El hotel donde alojaba Becerra ocupaba una casona baja y antigua, pintada de un amarillo chillón que la destacaba entre las casas vecinas. Frente a su puerta, entre dos árboles frondosos, había una camioneta estacionada, y junto a esta un par de quiltros adormilados. Presioné el timbre ubicado a un costado de la puerta y luego de unos segundos salió a recibirme una muchacha. Le expliqué que buscaba a un cliente de apellido Becerra y me hizo entrar a una sala en la que había tres sillones de mimbre adornados con cojines, y una mesa de centro con algunas revistas sobre su cubierta.

—Le avisaré que lo buscan —dijo la muchacha y desapareció por un pasillo hacia el interior de la vivienda.

Las estrellas nunca habían iluminado al hotel. El papel con manchas de humedad que cubría las paredes me recordó el motel donde trabajé antes de convertirme en investigador privado.

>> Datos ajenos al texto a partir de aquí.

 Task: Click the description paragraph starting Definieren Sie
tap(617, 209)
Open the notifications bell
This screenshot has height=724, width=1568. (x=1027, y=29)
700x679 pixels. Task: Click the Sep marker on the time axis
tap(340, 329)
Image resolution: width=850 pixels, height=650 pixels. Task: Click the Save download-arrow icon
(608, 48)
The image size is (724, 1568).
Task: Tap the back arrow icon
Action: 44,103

Minutos más tarde, la muchacha volvió acompañada de un hombre bajo, de rostro moreno y curtido, que se quedó de pie en medio de la habitación. Le dije que Sanhueza me había dado sus señas y eso pareció tranquilizarlo. Luego le hablé de Razetti y de la investigación que estaba realizando.

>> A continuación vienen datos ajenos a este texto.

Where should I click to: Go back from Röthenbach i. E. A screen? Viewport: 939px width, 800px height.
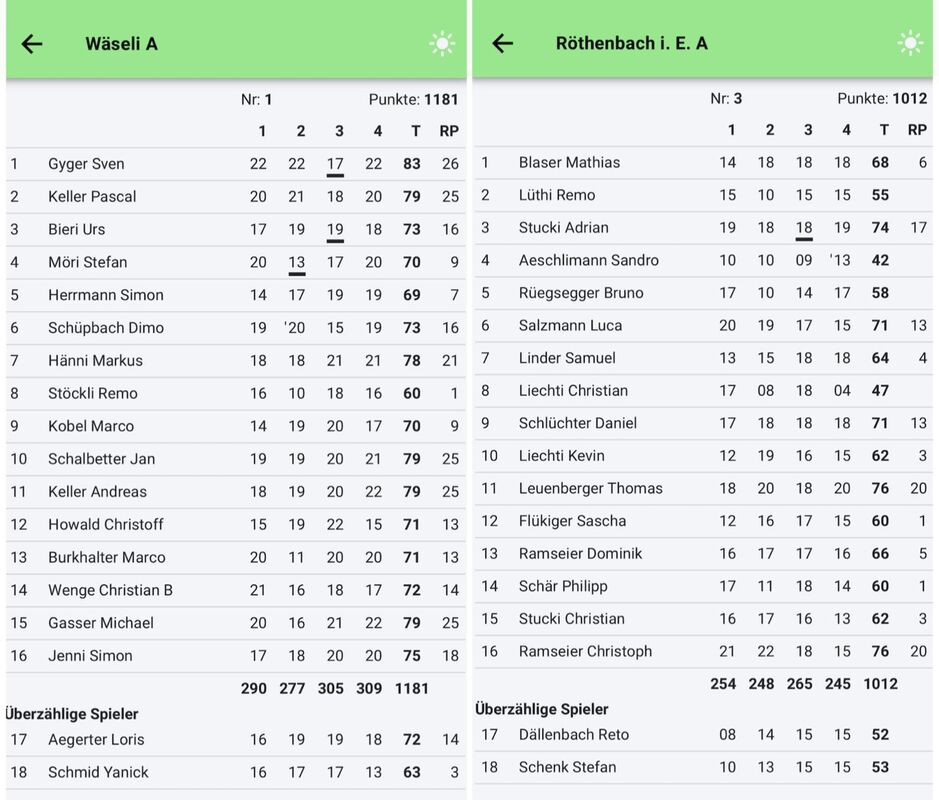502,43
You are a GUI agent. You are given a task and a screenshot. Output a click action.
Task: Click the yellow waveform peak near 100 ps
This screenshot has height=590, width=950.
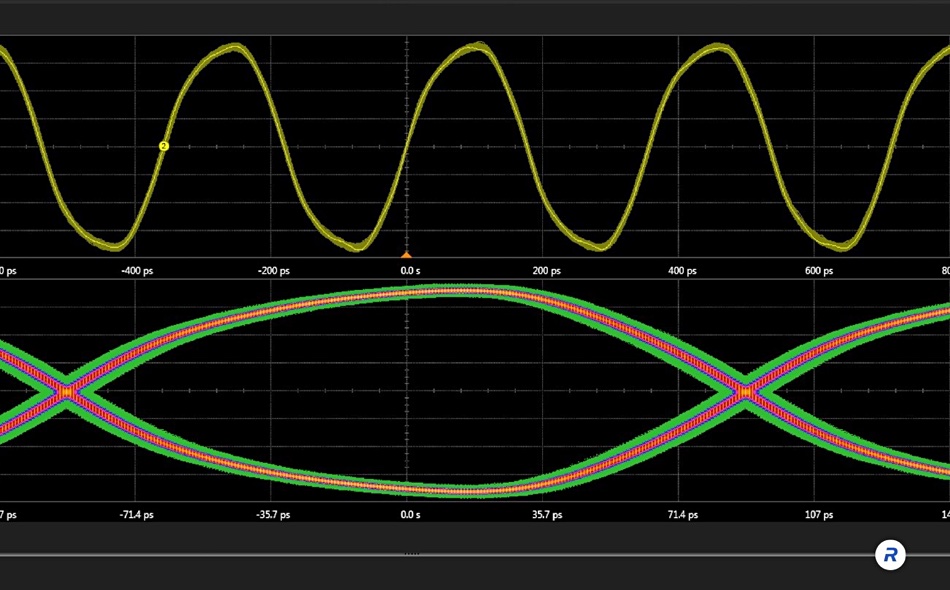pyautogui.click(x=479, y=47)
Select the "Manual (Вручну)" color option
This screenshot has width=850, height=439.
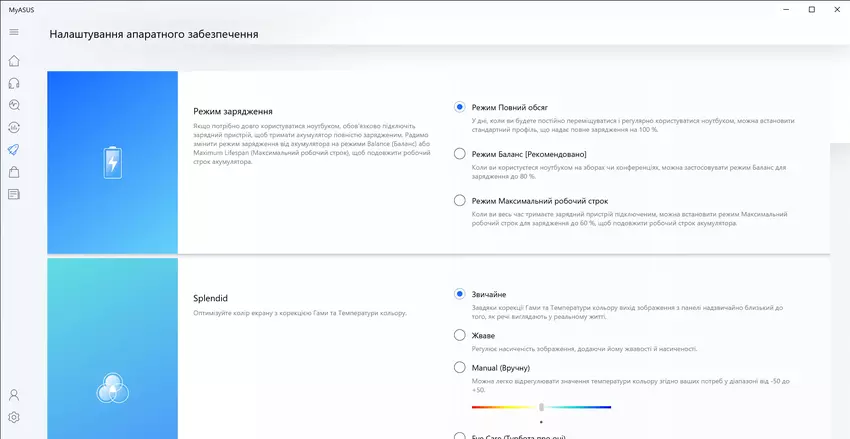click(460, 367)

—¿No pensará que yo tuve algo que ver con su muerte?

—Lo tendré en mi lista de sospechosos hasta que aclaré su relación con Razetti.

—Jamás habría hecho algo contra él. Nos estaba ayudando a denunciar el problema que tenemos en el pueblo.

—¿De qué pueblo habla?

—Cuenca.

—Primera vez que lo escucho mencionar.

—Está al norte de Santiago, a siete horas en bus.

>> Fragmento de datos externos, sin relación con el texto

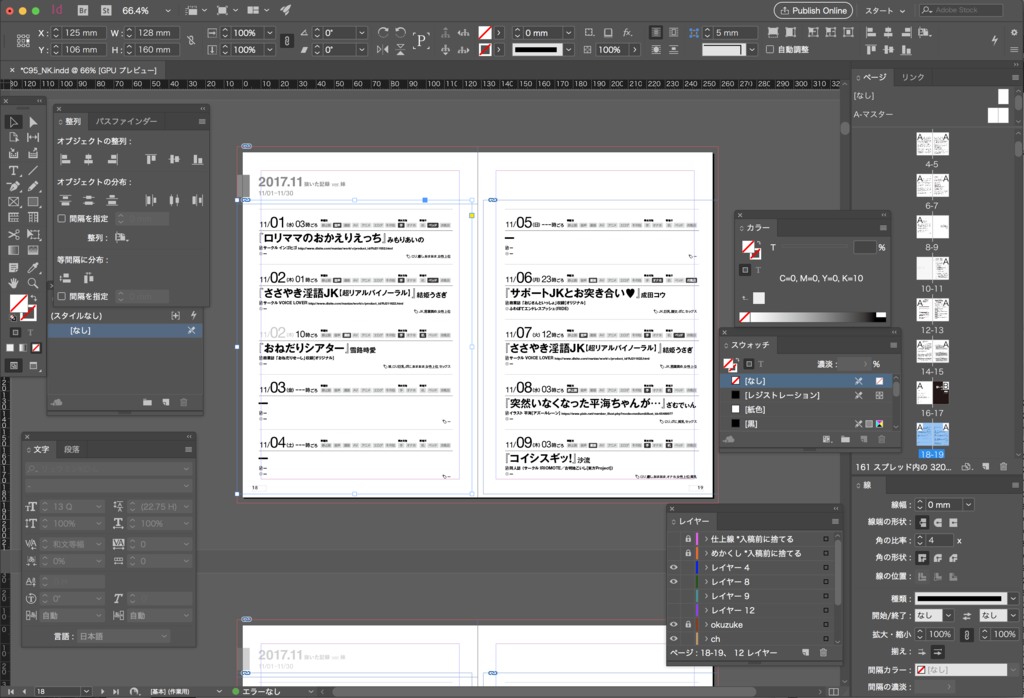Image resolution: width=1024 pixels, height=698 pixels.
Task: Align left edges in 整列 panel
Action: pos(65,159)
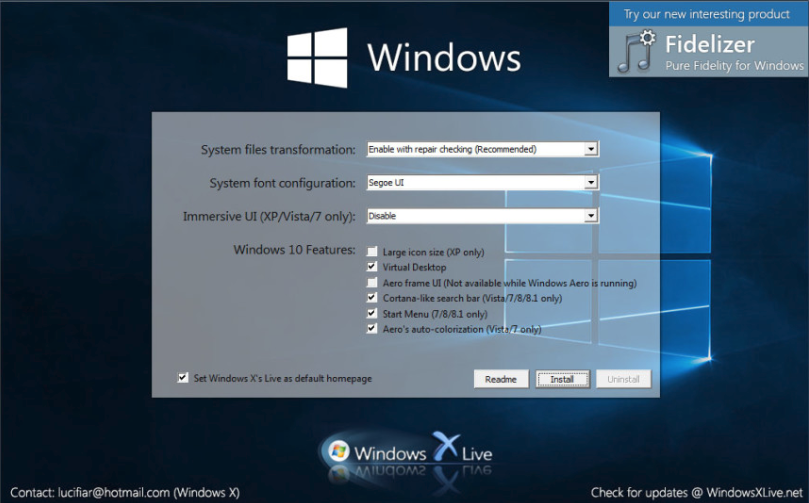This screenshot has width=809, height=503.
Task: Click the Windows title text at top
Action: click(x=443, y=56)
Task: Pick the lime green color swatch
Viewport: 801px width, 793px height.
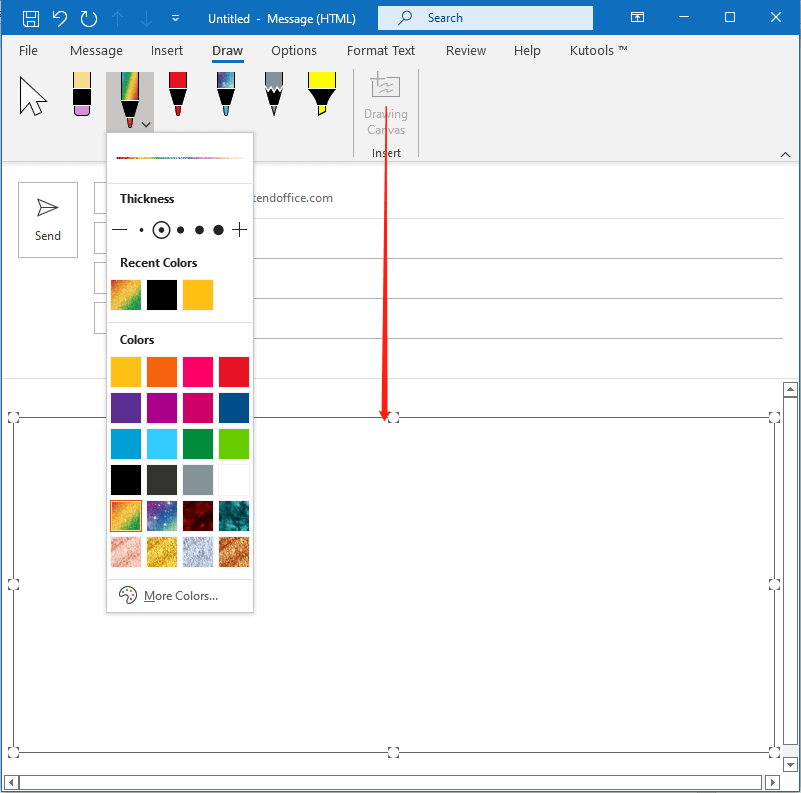Action: (234, 444)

—¿Qué pasa en su pueblo? —pregunté.

—Una empresa minera se instaló en los alrededores del pueblo y contaminó las aguas del río que lo cruza. Nuestros sembrados se mueren y la mayoría de la gente se está quedando sin sus fuentes de ingresos o ha tenido que buscar otro trabajo lejos del pueblo. La minera construyó una represa destinada a contener los desechos de la producción de cobre. Si el tranque se rompe o fisura, estos caerán sobre el poblado. Nos han ofrecido cambiar el pueblo hacia otra parte, pero no queremos irnos. Nuestras vidas, y las de varias comunidades indígenas son parte de la historia del lugar.

—¿Y qué pensaban lograr con la ayuda de Razetti?

—Detener las faenas de la minera y denunciar sus atropellos. Los que no estamos de acuerdo con irnos hemos sido amenazados y golpeados. Dos abogados que intentaron ayudarnos antes que Razetti fueron obligados a dejar el pueblo.

—¿Quiénes son los que amenazan y golpean?

—Los guardias de la empresa minera.

—¿Y los carabineros?

—Rara vez intervienen, y cuando lo hacen, es contra de los pobladores.

—¿Cómo llegó a Razetti? —pregunté.

—Don Alfredo era amigo de uno de los abogados que dejaron el pueblo. Él nos dio sus referencias. Y más tarde, cuando decidimos defender nuestros derechos por la vía legal, vine con uno de mis compañeros a conversar con él. Se interesó en el problema, pero nos aclaró que poner un recurso de protección contra la minera era algo complejo. Nos pidió dos semanas para estudiar el caso y quedé en regresar a verlo. Ni en mis peores pesadillas pensé que viajaría a enterarme de su muerte.